AIM OF THE TASK — Please quote each of the entries below word for word, leaving out the pictures.

** start of EXTRACTED ENTRIES **

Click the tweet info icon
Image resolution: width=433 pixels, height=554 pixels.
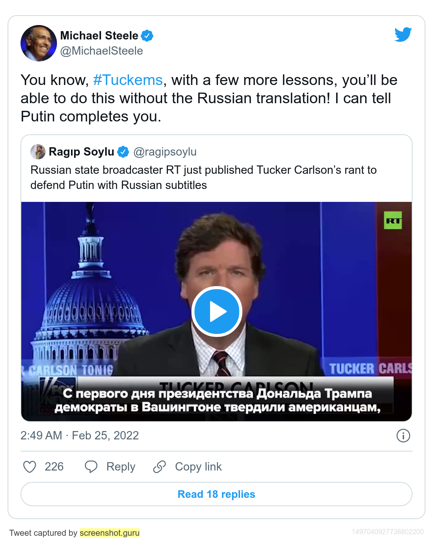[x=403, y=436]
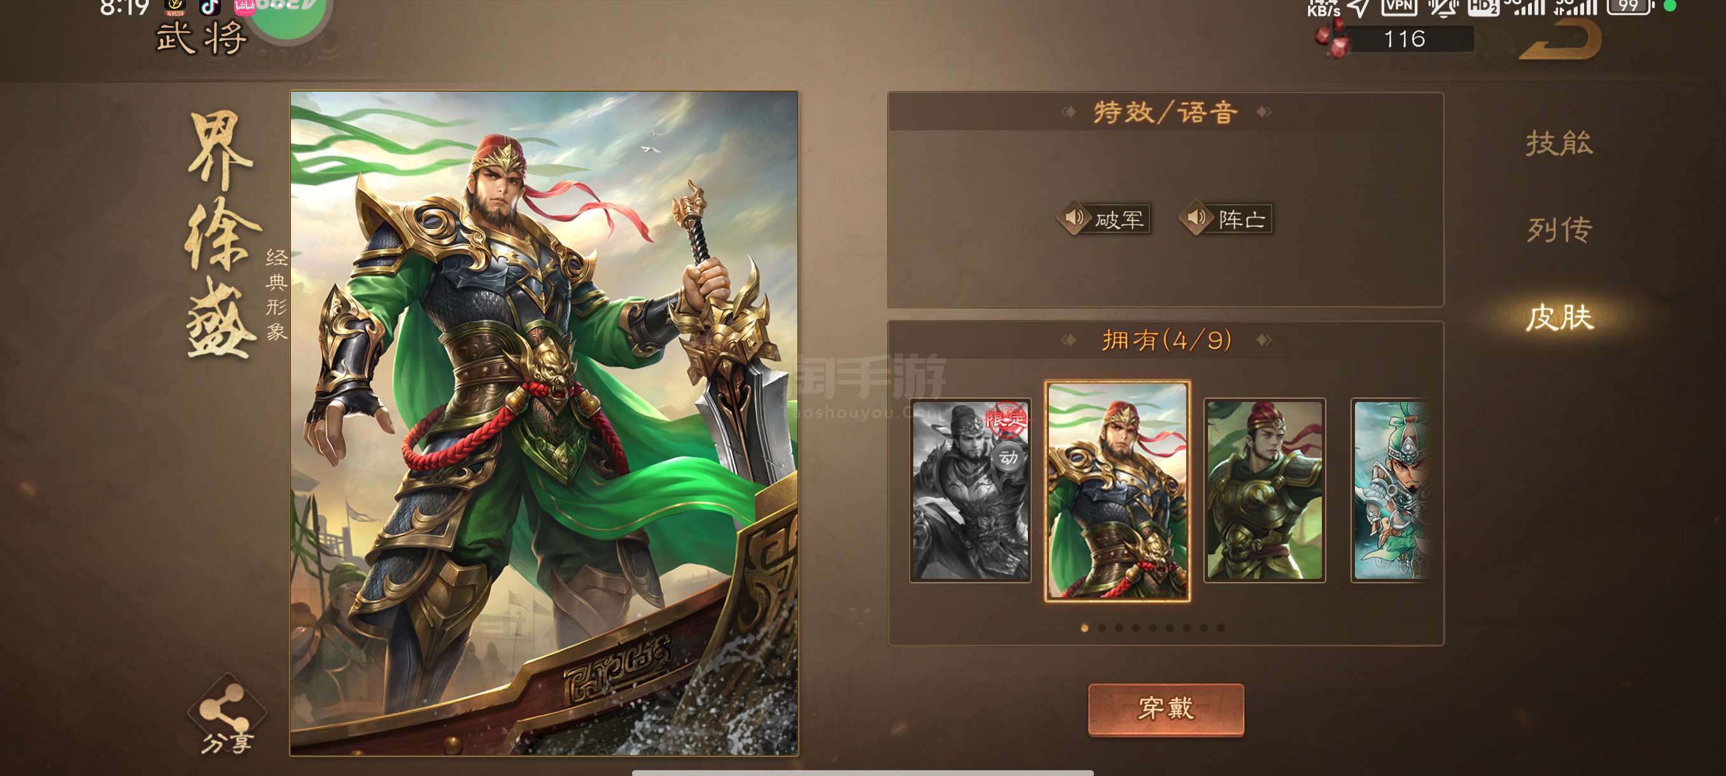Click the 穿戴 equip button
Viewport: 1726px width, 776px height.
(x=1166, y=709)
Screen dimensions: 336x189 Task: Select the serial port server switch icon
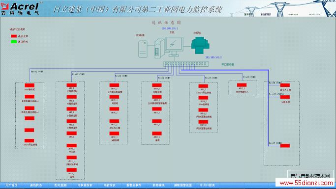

** end of EXTRACTED ENTRIES **

TASK OUTPUT —
Click the tweet info icon
Image resolution: width=433 pixels, height=554 pixels.
[x=403, y=436]
Click the 穿戴 equip button
Viewport: 1726px width, 776px height.
(x=1166, y=709)
Screen dimensions: 336x189 Task: Select the serial port server switch icon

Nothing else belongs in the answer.